Handling of 123//comment:
| Language | Success | Result |
|---|---|---|
| JavaScript | ❌: Error | Error: invalid character after number |
| Python | ❌: IonException | IERR_INVALID_SYNTAX |
| Java | ✅ | $ion_1_0 123 |
| Rust | ❌: Decoding | invalid Ion syntax encountered offset=3 buffer head=<//comment> buffer tail=<//comment> buffer len=9 |
Handling of 123/*comment*/:
| Language | Success | Result |
|---|---|---|
| JavaScript | ❌: Error | Error: invalid character after number |
| Python | ❌: IonException | IERR_INVALID_SYNTAX |
| Java | ✅ | $ion_1_0 123 |
| Rust | ❌: Decoding | invalid Ion syntax encountered offset=3 buffer head=</comment/> buffer tail=</comment/> buffer len=11 |
Package versions used:
| JS | Python | Java | Rust | |
|---|---|---|---|---|
| Ion version | 5.2.1 | 0.13.0 | 1.11.11 | 1.0.0-rc.7 |
Here's the code I used to test:
Java impl:
import com.amazon.ion.*;
import com.amazon.ion.system.IonSystemBuilder;
import com.amazon.ion.system.IonTextWriterBuilder;
import com.fasterxml.jackson.databind.ObjectMapper;
import java.util.HashMap;
import java.util.Map;
public class Main {
public static void main(String[] args) {
ObjectMapper mapper = new ObjectMapper();
Map<String, Object> response = new HashMap<>();
try {
String input = args[0];
IonSystem ION = IonSystemBuilder.standard().build();
IonValue datagram = ION.getLoader().load(input);
StringBuilder sb = new StringBuilder();
IonWriter writer = IonTextWriterBuilder.pretty().build(sb);
datagram.writeTo(writer);
writer.close();
response.put("success", true);
response.put("result", sb.toString());
System.out.println(mapper.writeValueAsString(response));
} catch (Exception e) {
response.put("success", false);
response.put("errorType", e.getClass().getSimpleName());
response.put("error", e.toString());
try {
System.out.println(mapper.writeValueAsString(response));
} catch (Exception jsonE) {
System.out.println("{\"success\":false,\"errorType\":\"JsonProcessingException\",\"error\":\"" + jsonE.toString() + "\"}");
}
}
}
}JS impl:
import * as ion from 'ion-js'
try {
const input = process.argv[2]
const reader = ion.makeReader(input)
const writer = ion.makePrettyWriter()
writer.writeValues(reader)
writer.close()
const decoder = new TextDecoder("utf-8")
console.log(JSON.stringify({
success: true,
result: decoder.decode(writer.getBytes())
}))
} catch (e) {
console.log(JSON.stringify({
success: false,
errorType: e.constructor.name,
error: e.toString()
}))
}Python impl:
#!/usr/bin/env python3
import sys
import json
import amazon.ion.simpleion as ion
try:
input_str = sys.argv[1]
data = ion.loads(input_str, single_value=False)

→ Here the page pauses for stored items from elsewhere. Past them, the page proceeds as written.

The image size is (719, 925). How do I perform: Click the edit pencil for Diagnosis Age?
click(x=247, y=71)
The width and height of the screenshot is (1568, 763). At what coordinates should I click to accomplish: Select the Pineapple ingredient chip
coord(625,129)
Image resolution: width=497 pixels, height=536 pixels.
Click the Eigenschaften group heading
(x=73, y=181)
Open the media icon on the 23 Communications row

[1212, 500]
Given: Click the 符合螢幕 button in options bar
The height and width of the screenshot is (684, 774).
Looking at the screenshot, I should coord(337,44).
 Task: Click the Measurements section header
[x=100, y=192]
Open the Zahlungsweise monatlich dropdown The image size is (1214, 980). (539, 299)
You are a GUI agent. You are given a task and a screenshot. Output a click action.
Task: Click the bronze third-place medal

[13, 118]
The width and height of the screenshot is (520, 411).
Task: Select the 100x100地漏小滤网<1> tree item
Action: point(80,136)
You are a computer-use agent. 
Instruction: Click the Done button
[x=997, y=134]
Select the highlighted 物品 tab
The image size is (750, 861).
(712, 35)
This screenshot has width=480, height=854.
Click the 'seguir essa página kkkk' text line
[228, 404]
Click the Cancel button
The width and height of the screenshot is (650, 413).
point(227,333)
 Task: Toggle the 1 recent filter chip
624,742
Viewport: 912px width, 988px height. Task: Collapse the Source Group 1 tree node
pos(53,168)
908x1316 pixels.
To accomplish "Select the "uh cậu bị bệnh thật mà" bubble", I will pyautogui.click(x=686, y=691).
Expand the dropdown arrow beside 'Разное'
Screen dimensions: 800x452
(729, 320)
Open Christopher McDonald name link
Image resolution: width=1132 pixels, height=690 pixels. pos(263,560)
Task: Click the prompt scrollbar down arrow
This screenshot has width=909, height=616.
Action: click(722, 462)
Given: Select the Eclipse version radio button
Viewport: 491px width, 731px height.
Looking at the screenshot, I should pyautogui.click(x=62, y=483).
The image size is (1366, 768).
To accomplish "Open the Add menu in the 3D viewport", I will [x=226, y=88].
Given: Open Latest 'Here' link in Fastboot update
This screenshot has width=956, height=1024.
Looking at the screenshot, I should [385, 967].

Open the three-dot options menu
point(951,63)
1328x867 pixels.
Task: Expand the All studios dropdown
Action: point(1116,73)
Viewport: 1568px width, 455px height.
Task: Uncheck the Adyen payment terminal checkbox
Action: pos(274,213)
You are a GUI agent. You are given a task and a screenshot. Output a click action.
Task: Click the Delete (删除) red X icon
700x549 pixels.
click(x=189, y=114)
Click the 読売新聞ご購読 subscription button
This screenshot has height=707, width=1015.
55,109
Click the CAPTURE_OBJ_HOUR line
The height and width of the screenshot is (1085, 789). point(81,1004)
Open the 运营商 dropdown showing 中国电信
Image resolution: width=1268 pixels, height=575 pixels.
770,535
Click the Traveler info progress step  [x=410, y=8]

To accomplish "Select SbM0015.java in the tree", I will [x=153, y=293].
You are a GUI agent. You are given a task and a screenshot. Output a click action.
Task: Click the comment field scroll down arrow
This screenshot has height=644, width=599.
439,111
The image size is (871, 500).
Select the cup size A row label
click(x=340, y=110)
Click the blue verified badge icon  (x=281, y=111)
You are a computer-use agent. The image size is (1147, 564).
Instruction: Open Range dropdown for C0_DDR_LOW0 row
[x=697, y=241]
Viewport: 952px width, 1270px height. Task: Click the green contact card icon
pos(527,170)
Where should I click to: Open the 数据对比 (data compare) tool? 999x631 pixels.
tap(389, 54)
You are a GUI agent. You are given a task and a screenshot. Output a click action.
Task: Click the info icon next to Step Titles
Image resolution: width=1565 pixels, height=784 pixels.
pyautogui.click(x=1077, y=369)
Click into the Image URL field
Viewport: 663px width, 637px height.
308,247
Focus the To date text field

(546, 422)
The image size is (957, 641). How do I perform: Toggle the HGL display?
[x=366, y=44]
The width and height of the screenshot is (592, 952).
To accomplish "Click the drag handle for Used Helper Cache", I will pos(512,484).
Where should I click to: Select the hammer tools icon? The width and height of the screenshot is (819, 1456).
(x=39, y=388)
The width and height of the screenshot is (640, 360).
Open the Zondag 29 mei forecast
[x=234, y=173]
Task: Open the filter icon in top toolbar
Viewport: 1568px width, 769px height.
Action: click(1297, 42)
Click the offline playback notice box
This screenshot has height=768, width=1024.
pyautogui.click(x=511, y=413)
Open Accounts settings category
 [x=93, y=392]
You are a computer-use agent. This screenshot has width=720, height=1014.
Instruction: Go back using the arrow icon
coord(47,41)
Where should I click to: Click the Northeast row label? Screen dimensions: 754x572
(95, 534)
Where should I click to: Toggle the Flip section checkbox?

result = ion.dumps(data, sequence_as_stream=True, binary=False, indent=' ')
print(json.dumps({
"success": True,
"result": result
}))
except Exception as e:
print(json.dumps({
"success": False,
"errorType": type(e).__name__,
"error": str(e)
}))Rust impl:
use ion_rs::*;
use serde_json::json;
use std::env;
fn main() {
let args: Vec<String> = env::args().collect();
match run(&args[1]) {
Ok(result) => {
println!("{}", json!({
"success": true,
"result": result
}));
}
Err(e) => {
println!("{}", json!({
"success": false,
"errorType": format!("{:?}", e).split('(').next().unwrap_or("Error"),
"error": format!("{}", e)
}));
}
}
}
fn run(input: &str) -> IonResult<String> {
let elements = Element::read_all(input.as_bytes())?;
let out: String = elements.encode_as(v1_0::Text.with_format(TextFormat::Pretty))?;
Ok(out)
}
Description of changes:
There are numerous open issues involving ambiguity/incorrect behavior around how parsers should split certain tokens in Ion text (see #176, #175, amazon-ion/ion-rust#414, amazon-ion/ion-js#724). These have caused confusing behavior and inconsistencies between and even within implementations on how certain tokens that don't have any whitespace between them are split. A common theme across some of these issues is that the spec is not very clear on requirements around numeric stop characters and behavior of
+/-insexps.This PR adds some explicit documentation on when tokens can appear next to each other and what the behavior of
+/-in sexp is (subject to change). Once this is cleared up it should be easier to fix some of the linked issues because it will be more clear whether the current behavior is correct or not (particularly with #175 and #176).By submitting this pull request, I confirm that my contribution is made under the terms of the Apache 2.0 license.